Getting Started with Hadoop, Spark, Hive and Kafka – live blog from oracle code

Title: Getting Started with Hadoop, Spark, Hive and Kafka

Speakers: Edelweiss Kammermann

See my live blog table of contents from Oracle Cloud

Nice beginning with picture of Uruguay and a map

Big data

  • Volume – Lots of data
  • Variety – Many different data format
  • Velocity – Data create/consumed quickly
  • Veracity – Know data is accurate
  • Value – Data has intrinsic value; but have to find it

Hadoop

  • Manage huge volumes of data
  • Parallel processing
  • Highly scalable
  • HDFS: Hadoop Distributed File System  for storing info
  • Map Reduce – for processing data.
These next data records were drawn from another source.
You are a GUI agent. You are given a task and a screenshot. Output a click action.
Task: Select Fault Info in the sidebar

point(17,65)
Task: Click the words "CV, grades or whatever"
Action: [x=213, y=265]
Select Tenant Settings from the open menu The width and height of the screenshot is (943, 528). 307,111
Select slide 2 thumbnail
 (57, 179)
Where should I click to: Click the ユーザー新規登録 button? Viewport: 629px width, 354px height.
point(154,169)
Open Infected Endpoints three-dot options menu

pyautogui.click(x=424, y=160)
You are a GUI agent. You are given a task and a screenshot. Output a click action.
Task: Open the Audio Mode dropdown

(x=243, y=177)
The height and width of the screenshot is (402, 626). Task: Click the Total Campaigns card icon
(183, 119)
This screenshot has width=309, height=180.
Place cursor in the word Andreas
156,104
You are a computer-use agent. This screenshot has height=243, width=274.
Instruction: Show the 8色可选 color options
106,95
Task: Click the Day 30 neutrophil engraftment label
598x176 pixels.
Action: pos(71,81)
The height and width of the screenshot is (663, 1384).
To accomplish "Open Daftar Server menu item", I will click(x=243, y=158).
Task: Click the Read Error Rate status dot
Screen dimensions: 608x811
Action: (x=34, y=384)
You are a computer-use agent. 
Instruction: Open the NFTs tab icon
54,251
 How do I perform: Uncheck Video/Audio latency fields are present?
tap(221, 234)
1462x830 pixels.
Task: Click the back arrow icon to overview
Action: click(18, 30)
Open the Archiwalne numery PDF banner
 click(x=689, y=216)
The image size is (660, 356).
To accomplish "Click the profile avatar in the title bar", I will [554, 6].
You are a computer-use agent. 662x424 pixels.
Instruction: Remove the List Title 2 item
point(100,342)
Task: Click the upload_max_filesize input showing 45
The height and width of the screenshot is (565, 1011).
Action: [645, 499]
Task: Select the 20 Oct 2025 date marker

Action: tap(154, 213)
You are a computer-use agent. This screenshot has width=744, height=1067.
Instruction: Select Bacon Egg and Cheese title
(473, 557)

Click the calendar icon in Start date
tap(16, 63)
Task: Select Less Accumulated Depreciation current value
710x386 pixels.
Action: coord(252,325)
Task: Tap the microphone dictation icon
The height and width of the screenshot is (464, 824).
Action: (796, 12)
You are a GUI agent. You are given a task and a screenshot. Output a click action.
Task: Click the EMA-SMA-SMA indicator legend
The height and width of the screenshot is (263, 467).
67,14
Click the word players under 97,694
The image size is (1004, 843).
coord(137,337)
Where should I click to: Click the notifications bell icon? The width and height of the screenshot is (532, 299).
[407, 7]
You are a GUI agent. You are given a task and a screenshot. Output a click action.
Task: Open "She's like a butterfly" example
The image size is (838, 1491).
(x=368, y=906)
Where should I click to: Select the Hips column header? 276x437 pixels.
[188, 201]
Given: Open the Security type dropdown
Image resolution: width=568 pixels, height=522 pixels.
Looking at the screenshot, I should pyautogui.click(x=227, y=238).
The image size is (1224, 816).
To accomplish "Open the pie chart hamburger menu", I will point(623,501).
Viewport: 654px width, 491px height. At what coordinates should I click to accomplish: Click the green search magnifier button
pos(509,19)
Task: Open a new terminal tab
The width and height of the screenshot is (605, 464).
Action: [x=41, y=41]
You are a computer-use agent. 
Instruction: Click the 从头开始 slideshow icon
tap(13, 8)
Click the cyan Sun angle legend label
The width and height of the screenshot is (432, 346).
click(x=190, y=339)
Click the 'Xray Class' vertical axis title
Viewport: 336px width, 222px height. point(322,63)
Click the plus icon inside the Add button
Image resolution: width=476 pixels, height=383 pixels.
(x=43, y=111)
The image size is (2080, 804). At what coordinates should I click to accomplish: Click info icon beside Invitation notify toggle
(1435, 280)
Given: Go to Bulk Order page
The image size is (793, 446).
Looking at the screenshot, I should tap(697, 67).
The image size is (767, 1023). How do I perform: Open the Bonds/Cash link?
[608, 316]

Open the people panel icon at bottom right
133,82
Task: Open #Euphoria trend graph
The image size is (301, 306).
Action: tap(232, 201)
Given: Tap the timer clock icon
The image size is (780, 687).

Language/methods inside hadoop
  • Writes data into fixed size blocks
  • NameNode – ike index, central entry point
  • DataNode – store data. Send data to next DataNode and so on until done.
  • Fault tolerant – can survive node failure (Each DataNode sends heartbeat every 3 seconds to NameNode; assues dead after 10 minutes), Communication failure (DataNode sends ack), data corruption (data nodes send block report to NameNode of good blocks)
  • Can have second NameNode for active/standby config. DataNodes report to both.

Hive

  • Analyze and query HDFS data to find patterns
  • Structure the data into tables so can write SQL like queries – HiveQL
  • HiveQL has multitable insert and cluster by clause
  • HiveQL has high atench and lacks a query cache

Spark

  • Can write in Java, Scala, Python or R
  • Fast in-memory data processing engine
  • Supports SQL, streaing data, machine learning and graph procesing
  • Can run standalone, on Hadoop or on Apache Mesos
  • Much faster than map reduce. How much faster depends n whether the data can fit into memory
  • Includes packages for core, streaming, SQL, MLLib and GraphX
  • RDD (resilient distributed dataset) – immutable programming abstraction of objects collection, can be splt cross clusters. Can create from text file, sql, nosql, etc
  • Can choose which acks need to receive – none, from the leader or from al replicas

Kafka

  • Integrate data from different sources as input/output
  • Producer/consumer pattern (called source and sink)
  • Incoming essages are stored in topics
  • Topics are identified by unique names and split into partitions (for redundancy and partitions)
  • Partitions are ordered and has an id named offset
  • Brokers are Kafka servers in a cluster. Recommended to have three
  • Define replication factor for data. 2 or 3 is common
  • Consumers read data from a topic. They read in order from a partition, but in parallel between partitions.

My take

Good simplified intro for a bunch of topics. It was good seeing how things fit together. The audience asked what sounded like detailed questions. I would have liked if they held that for the end.